Dans son article The Destruction of the Library of Alexandria: A Reassessment, le philologue Christophe Rico remet en question l’idée largement répandue d’une destruction brutale de la bibliothèque d’Alexandrie par les chrétiens en 391. Spécialiste du grec ancien et docteur en linguistique, Christophe Rico enseigne depuis de nombreuses années la langue et la civilisation grecques, notamment à l’Institut Polis de Jérusalem qu’il dirige. Son approche repose sur une lecture attentive des sources antiques et une mise en garde contre les reconstructions idéologiques modernes.

Dans cet article, il démontre qu’aucune source antique ne mentionne explicitement une destruction de manuscrits par les chrétiens au moment de la démolition du Serapeum. Même les textes les plus critiques à l’égard du christianisme de l’époque, comme ceux d’Ammien Marcellin, n’évoquent pas de bibliothèque. Rico souligne que les rares allusions à des livres dans les temples viennent de métaphores ou de souvenirs idéalisés, mais jamais de témoignages concrets.

Il revient aussi sur le rôle joué par des auteurs modernes comme Édouard Gibbon, dont les lectures anticléricales ont contribué à diffuser l’idée d’un christianisme hostile au savoir. Pour Rico, cette accusation repose en réalité sur des amalgames historiques et une lecture sélective des textes. Il plaide pour une compréhension plus nuancée : la bibliothèque d’Alexandrie a probablement disparu de manière progressive, sous l’effet de multiples facteurs historiques, et non par l’action d’un seul groupe ou d’un événement isolé.

Un silence troublant, mais pas une preuve

Il est vrai que l’absence de témoignages directs sur la destruction des manuscrits peut sembler étrange. Si la bibliothèque avait été détruite d’un seul coup, en 391, et que cela avait représenté une perte immense, pourquoi personne n’en aurait-il parlé ? Cela pousse beaucoup d’historiens à penser que la bibliothèque, ou ce qu’il en restait, avait déjà disparu, été dispersée ou vidée de son contenu, bien avant le IVe siècle.

La bibliothèque, en tant qu’institution, n’avait peut-être plus son prestige ni sa fonction originelle à cette époque. L’idéal encyclopédique des Ptolémées ne survivait plus que dans la mémoire des savants, et non dans une structure encore en activité.

Une accusation plus idéologique qu’historique

Dire que “les chrétiens ont détruit la bibliothèque d’Alexandrie” est donc une simplification abusive. C’est une manière de faire porter à un groupe entier la responsabilité d’un événement complexe, étalé sur plusieurs siècles et impliquant plusieurs pouvoirs, civilisations et périodes.

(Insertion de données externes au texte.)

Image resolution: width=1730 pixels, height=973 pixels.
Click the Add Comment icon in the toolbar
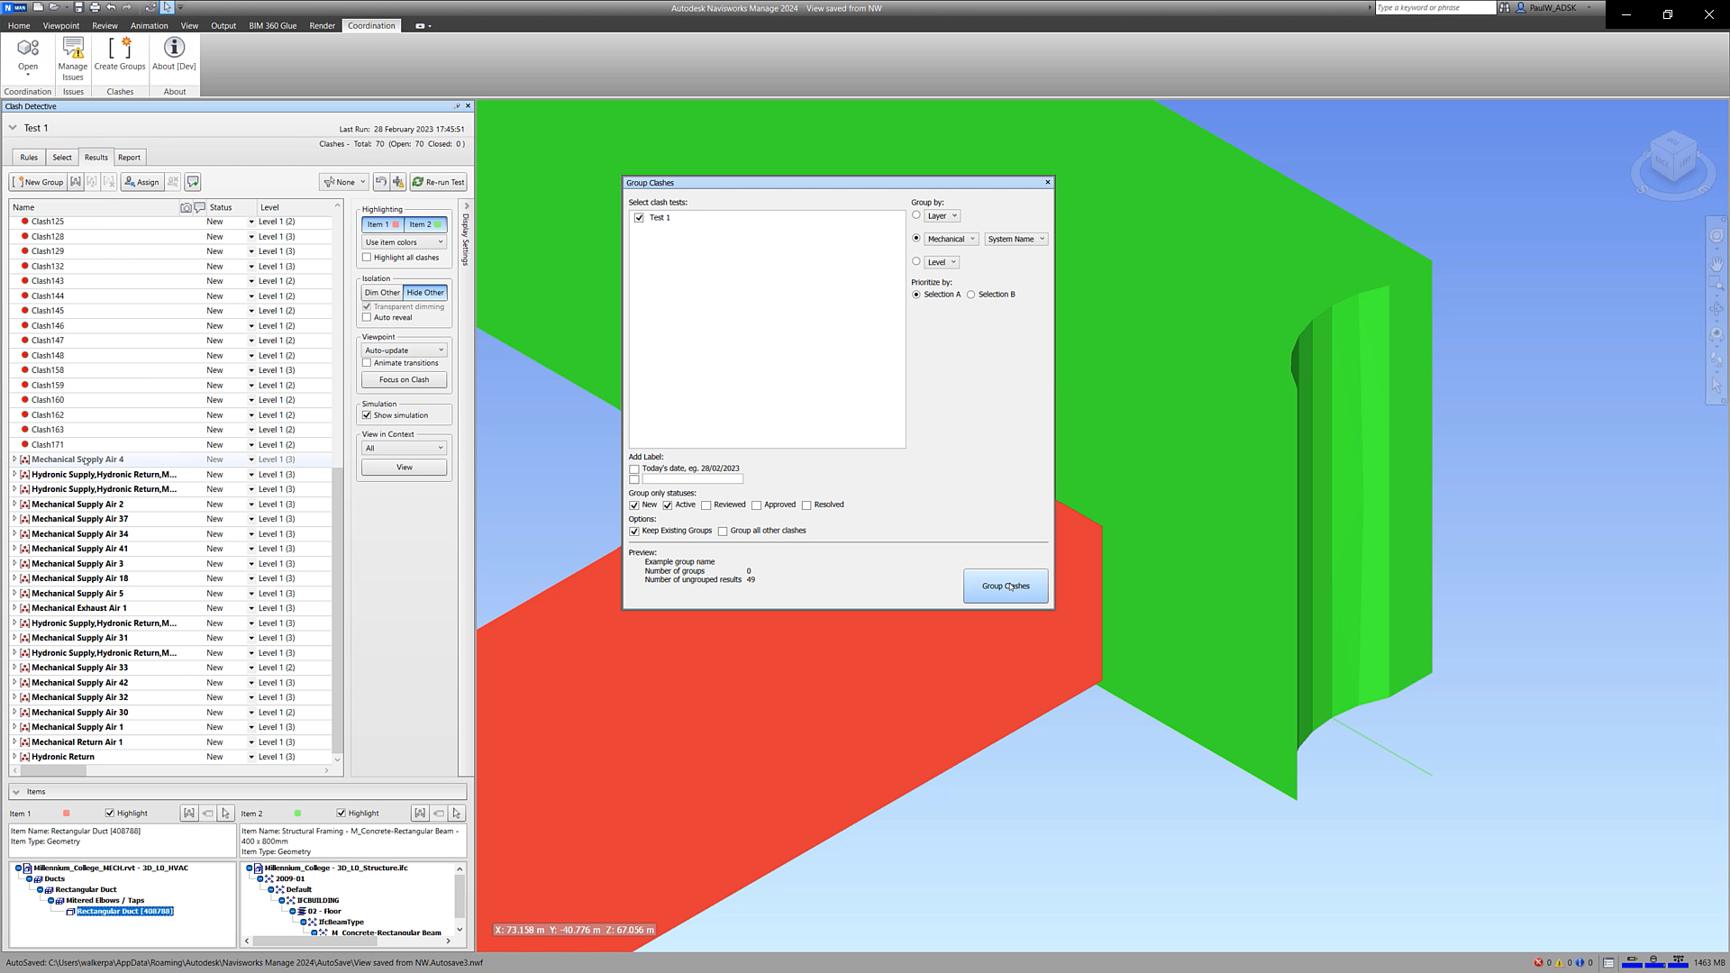(193, 182)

La persistance de cette idée tient souvent à des motifs idéologiques modernes, opposant foi et raison, religion et science, tradition et progrès. Mais l’histoire réelle est plus nuancée, et les faits ne permettent pas de trancher aussi nettement.

La bibliothèque d’Alexandrie a été l’un des plus grands projets intellectuels de l’Antiquité, mais elle a disparu progressivement, à travers plusieurs épisodes mal connus.

En 391, le Serapeum a bien été détruit par des chrétiens, dans le cadre d’une politique impériale contre le paganisme. Toutefois, rien ne prouve qu’une bibliothèque existait encore sur place à ce moment-là.

Aucune source contemporaine ne parle de destruction de manuscrits par des chrétiens. Les récits évoquant cette idée sont postérieurs, ambigus, ou interprétés de façon orientée.

La vérité historique oblige à reconnaître ce que l’on ignore, autant que ce que l’on sait. Accuser les chrétiens d’avoir détruit la bibliothèque d’Alexandrie, sans preuve, c’est céder à une vision simplifiée et idéologique de l’histoire.